After immobilization, it was just like a round thing and you could swing from bar to bar. Not so much fun.

Then they got rid of the whole lot and replaced it with plastic stuff.

On preview: I don’t think that’s what we called it, but it sounds like a Maypole.

I remember figuring out how to spin them without getting off. That’s the only way I would ride them.

This is pretty old, but I’ve been writing about it recently and posted a photo on my Facebook page. (Don’t know how to post a photo here). The contraption under discussion is called an Ocean Wave. I played on it with my classmates in elementary school about 1950. It would NEVER be permitted now.
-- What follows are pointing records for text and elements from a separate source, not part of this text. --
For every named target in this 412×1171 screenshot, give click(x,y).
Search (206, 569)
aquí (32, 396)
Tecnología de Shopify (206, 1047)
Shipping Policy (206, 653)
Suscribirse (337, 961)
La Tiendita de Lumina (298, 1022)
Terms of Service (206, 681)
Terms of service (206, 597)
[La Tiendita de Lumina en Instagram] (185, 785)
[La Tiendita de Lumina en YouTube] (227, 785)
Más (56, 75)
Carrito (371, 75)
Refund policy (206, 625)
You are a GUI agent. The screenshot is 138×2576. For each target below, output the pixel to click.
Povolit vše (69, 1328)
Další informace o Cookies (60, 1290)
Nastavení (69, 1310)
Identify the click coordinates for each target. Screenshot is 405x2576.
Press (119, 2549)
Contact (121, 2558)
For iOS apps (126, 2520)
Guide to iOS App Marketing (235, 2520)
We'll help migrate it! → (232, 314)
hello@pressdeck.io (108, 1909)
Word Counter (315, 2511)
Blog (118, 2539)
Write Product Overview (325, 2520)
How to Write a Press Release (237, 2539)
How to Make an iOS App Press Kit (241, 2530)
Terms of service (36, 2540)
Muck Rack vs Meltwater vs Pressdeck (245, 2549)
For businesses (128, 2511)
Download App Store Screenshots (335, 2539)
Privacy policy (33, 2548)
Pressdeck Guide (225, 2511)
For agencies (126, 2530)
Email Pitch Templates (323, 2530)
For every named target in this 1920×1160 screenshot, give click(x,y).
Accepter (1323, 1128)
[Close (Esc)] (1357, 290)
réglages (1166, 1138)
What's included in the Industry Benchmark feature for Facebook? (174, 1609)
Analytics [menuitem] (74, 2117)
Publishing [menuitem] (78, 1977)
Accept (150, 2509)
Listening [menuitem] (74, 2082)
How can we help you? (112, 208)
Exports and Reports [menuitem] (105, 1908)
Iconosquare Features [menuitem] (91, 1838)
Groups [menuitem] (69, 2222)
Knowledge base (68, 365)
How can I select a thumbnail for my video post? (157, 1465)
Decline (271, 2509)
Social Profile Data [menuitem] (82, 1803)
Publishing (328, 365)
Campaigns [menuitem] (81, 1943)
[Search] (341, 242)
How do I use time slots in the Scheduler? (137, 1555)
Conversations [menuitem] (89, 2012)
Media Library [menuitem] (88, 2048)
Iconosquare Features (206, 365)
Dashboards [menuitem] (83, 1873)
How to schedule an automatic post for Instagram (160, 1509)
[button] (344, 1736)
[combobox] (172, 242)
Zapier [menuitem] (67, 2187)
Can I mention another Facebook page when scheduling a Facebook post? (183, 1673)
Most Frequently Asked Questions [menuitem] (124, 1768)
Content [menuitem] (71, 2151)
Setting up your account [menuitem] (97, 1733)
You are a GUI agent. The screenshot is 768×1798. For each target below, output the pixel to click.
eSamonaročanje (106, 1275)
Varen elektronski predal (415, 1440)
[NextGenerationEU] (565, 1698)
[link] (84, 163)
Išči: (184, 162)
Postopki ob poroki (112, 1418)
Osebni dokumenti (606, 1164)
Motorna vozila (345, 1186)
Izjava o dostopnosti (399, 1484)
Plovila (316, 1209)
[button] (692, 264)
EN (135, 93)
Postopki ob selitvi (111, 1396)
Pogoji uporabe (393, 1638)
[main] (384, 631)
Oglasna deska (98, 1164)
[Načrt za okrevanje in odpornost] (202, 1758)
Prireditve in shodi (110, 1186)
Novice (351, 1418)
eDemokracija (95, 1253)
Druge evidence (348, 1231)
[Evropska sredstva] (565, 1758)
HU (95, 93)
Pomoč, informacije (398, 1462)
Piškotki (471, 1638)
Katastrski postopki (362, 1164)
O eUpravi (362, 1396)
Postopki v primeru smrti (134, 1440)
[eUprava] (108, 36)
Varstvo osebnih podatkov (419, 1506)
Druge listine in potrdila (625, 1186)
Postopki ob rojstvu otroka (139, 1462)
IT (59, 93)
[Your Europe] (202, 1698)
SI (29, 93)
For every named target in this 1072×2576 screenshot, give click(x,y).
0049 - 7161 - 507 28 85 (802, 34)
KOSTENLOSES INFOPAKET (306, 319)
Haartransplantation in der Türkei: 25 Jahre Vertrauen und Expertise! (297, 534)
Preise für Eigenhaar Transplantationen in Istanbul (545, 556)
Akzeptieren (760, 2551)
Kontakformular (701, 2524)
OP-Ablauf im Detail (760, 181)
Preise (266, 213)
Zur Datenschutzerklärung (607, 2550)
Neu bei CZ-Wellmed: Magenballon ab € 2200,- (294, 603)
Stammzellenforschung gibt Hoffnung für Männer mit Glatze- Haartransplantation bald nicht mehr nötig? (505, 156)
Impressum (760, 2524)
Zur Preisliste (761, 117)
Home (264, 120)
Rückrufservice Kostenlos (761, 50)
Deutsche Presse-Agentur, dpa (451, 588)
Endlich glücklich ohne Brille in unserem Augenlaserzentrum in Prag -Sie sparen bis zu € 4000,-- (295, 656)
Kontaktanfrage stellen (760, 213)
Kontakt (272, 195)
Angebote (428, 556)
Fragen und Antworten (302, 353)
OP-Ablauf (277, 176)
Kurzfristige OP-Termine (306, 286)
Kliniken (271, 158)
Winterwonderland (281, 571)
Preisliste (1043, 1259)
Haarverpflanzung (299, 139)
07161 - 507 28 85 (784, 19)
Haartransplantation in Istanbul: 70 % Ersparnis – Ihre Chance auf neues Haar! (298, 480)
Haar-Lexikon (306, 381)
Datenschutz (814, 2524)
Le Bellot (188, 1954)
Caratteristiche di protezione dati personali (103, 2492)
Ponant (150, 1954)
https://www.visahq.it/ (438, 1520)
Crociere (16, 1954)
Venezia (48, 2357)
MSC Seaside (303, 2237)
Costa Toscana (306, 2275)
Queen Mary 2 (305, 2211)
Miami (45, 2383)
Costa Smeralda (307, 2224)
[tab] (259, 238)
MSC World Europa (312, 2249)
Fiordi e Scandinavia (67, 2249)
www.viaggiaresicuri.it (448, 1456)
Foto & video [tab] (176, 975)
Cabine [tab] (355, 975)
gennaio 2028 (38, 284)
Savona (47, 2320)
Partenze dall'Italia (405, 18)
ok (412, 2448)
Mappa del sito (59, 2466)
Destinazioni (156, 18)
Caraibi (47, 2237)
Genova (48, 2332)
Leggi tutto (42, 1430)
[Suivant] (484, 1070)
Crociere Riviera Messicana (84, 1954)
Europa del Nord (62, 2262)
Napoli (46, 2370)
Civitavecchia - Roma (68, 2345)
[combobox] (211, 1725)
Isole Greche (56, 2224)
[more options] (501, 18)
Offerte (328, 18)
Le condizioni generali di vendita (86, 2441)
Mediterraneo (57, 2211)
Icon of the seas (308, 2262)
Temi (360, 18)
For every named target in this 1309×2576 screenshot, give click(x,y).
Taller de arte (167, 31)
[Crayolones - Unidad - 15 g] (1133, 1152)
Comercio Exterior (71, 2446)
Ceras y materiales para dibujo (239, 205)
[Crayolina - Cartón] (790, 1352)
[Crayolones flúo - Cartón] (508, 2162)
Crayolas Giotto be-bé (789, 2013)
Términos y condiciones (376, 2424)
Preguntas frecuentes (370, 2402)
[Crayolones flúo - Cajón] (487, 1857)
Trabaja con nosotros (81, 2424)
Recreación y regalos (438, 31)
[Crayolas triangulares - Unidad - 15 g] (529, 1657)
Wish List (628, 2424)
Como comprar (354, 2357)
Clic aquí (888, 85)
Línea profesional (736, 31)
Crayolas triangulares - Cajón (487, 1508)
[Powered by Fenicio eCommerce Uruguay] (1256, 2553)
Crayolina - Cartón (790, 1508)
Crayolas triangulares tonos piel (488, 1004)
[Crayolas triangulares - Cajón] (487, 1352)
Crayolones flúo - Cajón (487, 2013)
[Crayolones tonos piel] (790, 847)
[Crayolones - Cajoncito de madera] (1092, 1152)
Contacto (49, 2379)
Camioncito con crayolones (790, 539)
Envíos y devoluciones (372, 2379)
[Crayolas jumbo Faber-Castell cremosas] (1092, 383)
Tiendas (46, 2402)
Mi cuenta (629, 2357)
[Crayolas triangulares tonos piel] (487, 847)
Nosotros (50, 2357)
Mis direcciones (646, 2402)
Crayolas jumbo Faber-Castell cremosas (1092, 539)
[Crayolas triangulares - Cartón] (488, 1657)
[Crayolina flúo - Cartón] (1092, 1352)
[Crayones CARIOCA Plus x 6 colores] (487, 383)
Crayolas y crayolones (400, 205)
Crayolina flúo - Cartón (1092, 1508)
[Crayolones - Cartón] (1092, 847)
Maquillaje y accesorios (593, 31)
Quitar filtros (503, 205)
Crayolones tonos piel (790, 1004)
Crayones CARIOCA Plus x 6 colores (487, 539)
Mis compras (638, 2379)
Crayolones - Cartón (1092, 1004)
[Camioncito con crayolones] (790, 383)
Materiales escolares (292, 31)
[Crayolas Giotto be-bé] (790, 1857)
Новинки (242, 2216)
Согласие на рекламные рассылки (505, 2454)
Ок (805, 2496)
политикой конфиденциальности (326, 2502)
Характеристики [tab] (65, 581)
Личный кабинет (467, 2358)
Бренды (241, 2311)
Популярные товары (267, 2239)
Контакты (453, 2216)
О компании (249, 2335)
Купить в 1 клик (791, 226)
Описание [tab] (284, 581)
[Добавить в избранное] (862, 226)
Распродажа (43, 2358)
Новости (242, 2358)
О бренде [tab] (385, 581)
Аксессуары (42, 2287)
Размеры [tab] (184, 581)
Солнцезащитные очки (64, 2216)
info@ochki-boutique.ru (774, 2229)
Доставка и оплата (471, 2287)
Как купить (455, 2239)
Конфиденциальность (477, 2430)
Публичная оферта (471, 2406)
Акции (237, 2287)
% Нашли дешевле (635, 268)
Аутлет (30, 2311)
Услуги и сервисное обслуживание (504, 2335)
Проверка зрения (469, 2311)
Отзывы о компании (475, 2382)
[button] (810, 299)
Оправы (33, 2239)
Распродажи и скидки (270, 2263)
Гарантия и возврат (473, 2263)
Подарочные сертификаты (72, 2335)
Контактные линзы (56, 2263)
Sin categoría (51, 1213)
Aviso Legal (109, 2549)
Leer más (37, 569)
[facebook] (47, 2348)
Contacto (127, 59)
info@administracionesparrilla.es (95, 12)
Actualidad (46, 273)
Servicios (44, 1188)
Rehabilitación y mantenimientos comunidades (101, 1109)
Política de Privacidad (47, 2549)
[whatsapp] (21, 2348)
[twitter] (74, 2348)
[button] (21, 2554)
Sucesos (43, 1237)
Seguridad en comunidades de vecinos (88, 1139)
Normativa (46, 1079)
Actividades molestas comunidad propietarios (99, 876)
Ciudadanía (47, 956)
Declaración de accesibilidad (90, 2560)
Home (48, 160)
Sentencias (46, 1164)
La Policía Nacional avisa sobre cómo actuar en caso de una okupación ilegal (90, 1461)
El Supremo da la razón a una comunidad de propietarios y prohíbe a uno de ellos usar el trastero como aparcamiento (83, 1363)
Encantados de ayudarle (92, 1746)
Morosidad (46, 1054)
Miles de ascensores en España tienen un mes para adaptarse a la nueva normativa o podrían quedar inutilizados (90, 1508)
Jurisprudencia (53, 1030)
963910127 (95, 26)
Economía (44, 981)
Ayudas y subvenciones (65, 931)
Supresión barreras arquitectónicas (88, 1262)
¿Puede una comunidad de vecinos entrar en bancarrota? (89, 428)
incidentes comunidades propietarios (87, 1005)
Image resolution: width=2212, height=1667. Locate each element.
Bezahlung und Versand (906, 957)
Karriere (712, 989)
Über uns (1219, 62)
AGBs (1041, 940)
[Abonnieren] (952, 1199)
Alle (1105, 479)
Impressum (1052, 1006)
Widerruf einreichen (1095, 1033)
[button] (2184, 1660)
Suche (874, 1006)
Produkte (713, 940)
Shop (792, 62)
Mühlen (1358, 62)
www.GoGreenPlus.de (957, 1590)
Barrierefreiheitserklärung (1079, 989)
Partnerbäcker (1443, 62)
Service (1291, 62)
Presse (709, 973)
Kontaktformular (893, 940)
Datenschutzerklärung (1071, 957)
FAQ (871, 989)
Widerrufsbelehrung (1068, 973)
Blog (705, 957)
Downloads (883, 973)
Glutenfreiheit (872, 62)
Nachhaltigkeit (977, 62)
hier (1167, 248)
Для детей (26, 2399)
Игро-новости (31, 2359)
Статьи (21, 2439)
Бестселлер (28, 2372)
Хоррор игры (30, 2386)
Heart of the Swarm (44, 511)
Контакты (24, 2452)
I remember a couple of kids who received gashes on their foreheads. I know I got thrown off at least once. It rocked back and forth, up and down!

Another vote for merry go round.

Merry-go-round is a multiple-meaning word. The spinning contraption on the playground, or the thing at the park with the horses.

All the equipment mentioned here is verboten on school playgrounds that I’ve worked on, but ours here has a cage-like contraption. It reminded me of the Grimace toy on McDonald’s playgrounds, except this one spins. You can stand inside or hang off one of the vertical bars while others grab a bar and run as fas as they can to spin it. AFAIK, no one has been hurt so far, but every day on runner falls and is trampled by the other runners. Our biggest problem? Making sure the entire 4th grade doesn’t cram themselves all in at once.

My kids called it the ‘push me’. When I had enough I called I the ‘push it yourself’!!

Merry-go-round is what we always called them. There is one at my neighborhood park.